- **Data extracted from a collection**:
◆ ◆ ◆

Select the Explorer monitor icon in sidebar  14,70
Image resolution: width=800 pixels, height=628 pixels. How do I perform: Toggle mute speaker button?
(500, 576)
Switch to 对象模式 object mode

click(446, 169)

◆ ◆ ◆

- **EXERCISE**:
Beginning with the line that holds "Image resolution: width=800", please return every line through the end of the data, exactly as written.

- **SOLUTION FOR THIS TASK**:
Image resolution: width=800 pixels, height=628 pixels. How do I perform: Toggle mute speaker button?
(500, 576)
Switch to 对象模式 object mode

click(446, 169)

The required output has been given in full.